Patrice Leconte ne révolutionne pas le genre. Il voulait faire son "Maigret" et il l'a fait de manière honnête et populaire, avec un excellent Gérard Depardieu. A voir !

jeudi 5 mai 2022

Chicago (2003)

La comédie musicale n'est pas vraiment mon genre préféré, mais j'ai été tellement époustouflé par "Chicago" à Broadway que j'ai décidé de voir dans la foulée l'adaptation cinématographique, qui a révélé Rob Marshall. Pas aussi bien, forcément, mais on passe tout de même un bon moment.

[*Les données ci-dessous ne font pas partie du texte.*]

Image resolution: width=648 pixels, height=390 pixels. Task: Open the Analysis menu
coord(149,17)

L'histoire se déroule donc à Chicago dans les années 1920 et met en scène deux artistes de cabaret accusées de meurtre : la jeune et ambitieuse Roxie Hart (Renée Zellweger, excellente) et la star incontestée Velma Kelly (Catherine Zeta-Jones, bien). Leur rivalité va s'accentuer jusque dans les tribunaux où elles sont défendues par le roi des avocats Billy Flynn (Richard Gere, très bien). Eviteront-elles la peine de mort ?

J'aime :

* La bande originale. C'est forcément l'attrait principal d'une comédie musicale et les chansons de "Chicago" sont fabuleusement entraînantes, ça swingue à souhait.

* Le casting. J'étais très curieux de voir comment se débrouilleraient un trio d'acteurs que je n'avais personnellement jamais entendu chanter et j'ai été assez impressionné, car ce sont bien eux qui interprètent leurs morceaux. C'est surtout Richard Gere qui m'a le plus épaté.

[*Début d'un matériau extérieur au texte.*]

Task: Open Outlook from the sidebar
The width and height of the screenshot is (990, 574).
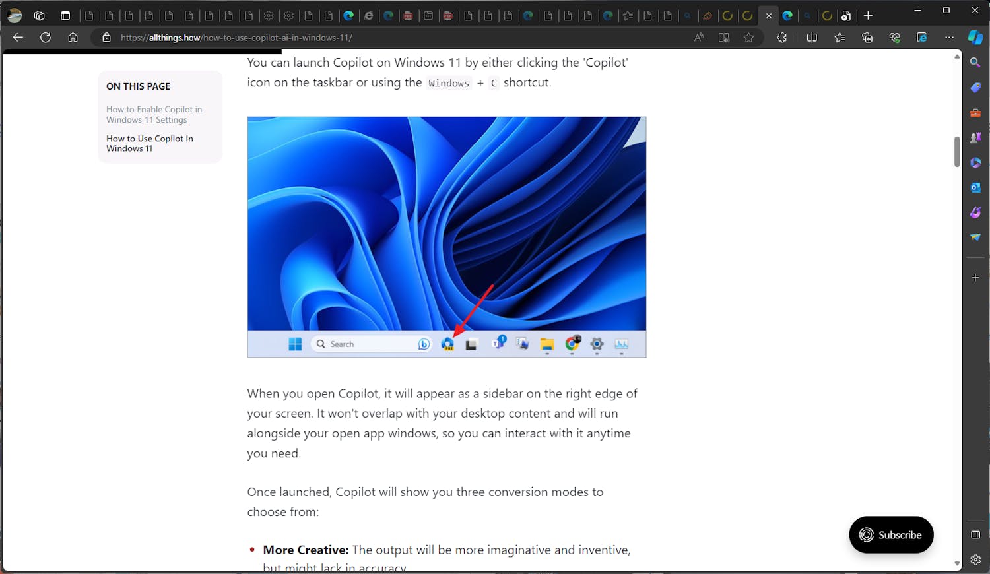Action: 975,187

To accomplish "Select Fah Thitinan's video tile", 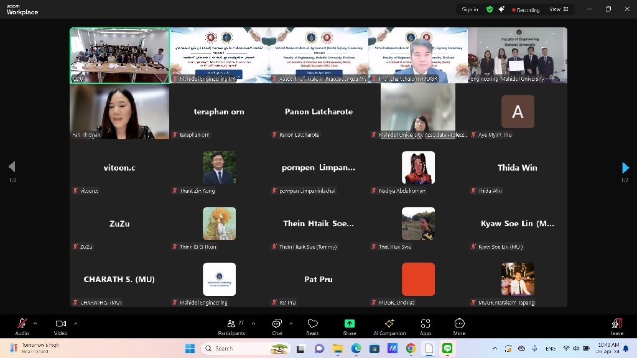I will pyautogui.click(x=119, y=111).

* La mise en scène. Rob Marshall a choisi de rester très fidèle à la version scénique de "Chicaco", avec de nombreuses similitudes dans la chorégraphie et les décors. Ce qui permet d'admirer d'ailleurs encore un peu plus le jeu des acteurs.

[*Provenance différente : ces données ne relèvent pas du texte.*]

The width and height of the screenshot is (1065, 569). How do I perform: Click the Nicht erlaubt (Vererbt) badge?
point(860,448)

* La reconstitution. Même s'ils sont tout de même assez réduits, les décors sont forcément un peu plus fournis que sur scène, le film permettant d'aller plus en profondeur avec aussi plus de figurants. Et c'est tant mieux !

J'aime pas :

* Rob Marshall aurait sans doute pu aller un peu plus loin en proposant un vrai film plutôt qu'une quasi-version filmée de la comédie musicale.

Même si cela ne sera jamais aussi marquant que de voir le "Chicago" de Bob Fosse à Broadway, le long-métrage a été amplement récompensé d'Oscars et cela convient largement pour qui ne peut voir cette comédie musicale géniale sur scène. 

lundi 2 mai 2022

A Beautiful day in the neighborhood (2020)

Une rare recommandation de mon père. Signé Marielle Heller, ce film tente d'aborder la carrière de l'animateur américain de programmes télévisés pour enfants Fred Rogers sous un angle original. Mais...

L'histoire est celle de Lloyd Vogel (Matthew Rhys, bien), journaliste au magazine "Esquire", connu pour le cynisme de ses articles, qui a pour mission d'interviewer Fred Rogers (Tom Hanks, aussi sirupeux que son personnage). Alors que le journaliste cherche à faire craquer le vernis qui recouvrirait la popularité de l'animateur, symbole de douceur et bienveillance, ce dernier le confronte à ses propres problèmes familiaux et tente de l'aider à les surpasser.

J'aime :

* Le casting. Bonne distribution, avec notamment un Tom Hanks qui s'est totalement fondu dans le costume de Fred Rogers, même si on est souvent au bord de l'imitation et cela se voit un peu trop. 

* Le scénario. Plutôt qu'un biopic classique, les scénaristes ont choisi la véritable histoire du journaliste Tom Junod, qui avait écrit le portrait de Fred Rogers pour "Esquire" en 1998. Bien vu, apportant une autre profondeur au film.

J'aime pas :

* Le rythme. A l'image de Fred Rogers, le film prend son temps... c'est très lent et donc vite ennuyeux.

* La différence culturelle. Fred Rogers étant tout à fait inconnu chez nous, il est bien difficile de capter toutes les subtilités du film. Le choix justement de ne pas proposer une biographie standard ne nous aide pas du tout. 

Ce dernier point, en plus des longueurs, a fait que je n'ai jamais réussi à rentrer dans le film de Marielle Heller. Comme rien n'est acquis pour nous concernant Fred Rogers et son programme télévisé, cela place directement un mur difficilement franchissable (alors que le long-métrage a été acclamé aux Etats-Unis).